I wanted to share a metaphor that came to me out of the blue (as the best things do) while on a call with someone recently.
As a three principles coach and teacher, I sometimes get asked “how can the principles help with x” or “I’m not seeing results with the techniques/strategies I’m currently trying, how is this different?”
The beautiful thing about this conversation is it rests on (or more accurately, under) a deeper level than whatever technique, method or concept they’re contrasting it with.
It’s the difference between comparing forms at the level of form versus stepping back and looking at that which creates form.
I know that this conversation is unique and impactful because it’s looking in the direction of universal truths.
No dogma, no tools, no how-tos, no beliefs, no blueprints, no steps, no strategies…
I’m not interested in giving people more helpful ways of thinking about things. I’m not interested in redirecting or reframing their thinking. I’m not interested in switching their oranges for kiwis.
I’m interested in showing them the buffet and introducing them to the kitchen.
Imagine there are these beautiful mountains sitting in the wilderness.
These mountains have existed since before we were born. They’ve always been there, solid, stable, permanent… they just haven’t always been visible to us.
One day you’re on a hiking trip in the forest and you catch a glimpse of them between the trees. You keep walking towards them until you reach the edge of the forest and stand on the shore gazing in wonderment at these mountains.
These mountains don’t care what you do with their discovery. They don’t care if you know about them. They don’t care if you worship them. They don’t care if you tell others about them. They don’t care how often you see them, what your opinion of them is, or how they fit into your life.
They simply are.
Every person who views them will describe them differently. They’ll use different language. They’ll have different views depending on where they’re standing in relation to them (literally and metaphorically).
Everyone will have a different relationship to them.
Everything from not knowing they even exist to thinking they’re the most beautiful things they’ve ever come across to being completely indifferent to them.
And yet, they simply are.
Our relationship to them is our relationship to them; it impacts us to see what’s always been there, always been true, always been in existence.

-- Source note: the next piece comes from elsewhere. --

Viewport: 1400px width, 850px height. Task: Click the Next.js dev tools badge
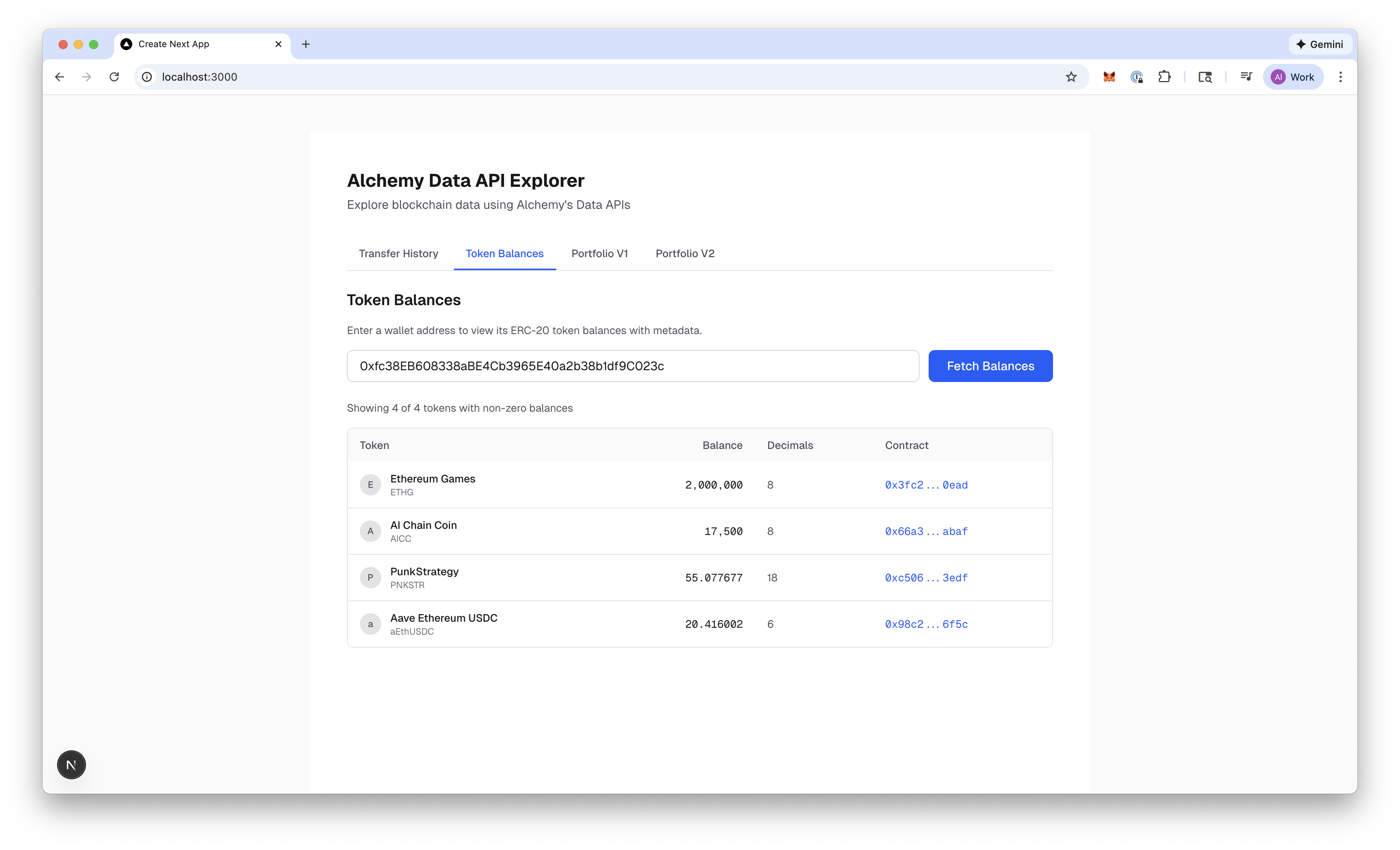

But our knowing of what’s there doesn’t change what was always there, it simply changes our knowing.
What’s there is just what’s there. Truly, it’s not about us.
Gravity is because gravity is. Gravity’s pull doesn’t depend on our “discovering”, “naming”, “theorizing”, “analyzing”, “studying” or “mathematically quantifying” in order for it to be true.
The principles are because the principles are.
This is why I find it hard to answer the “how does this compare to the Linden method?” type questions, because one is looking at an apple (the form) and the other is looking at how apple trees grow to produce apples (the formless constant behind life).
And when people ask me “how will the principles help my anxiety/conflict/drinking/weight-loss/health/depression/work-life balance/creativity/stress/relationship/performance/sleep, etc, etc… I have one simple answer.
No matter what people are up against, humans do really well when they understand how something works, and really poorly when they don’t.
The principles are simply a description of the everlasting, impersonal, universal forces that operate human beings.
They simply are, and seeing what simply is tends to be profoundly impactful for human beings. It’s as simple as that.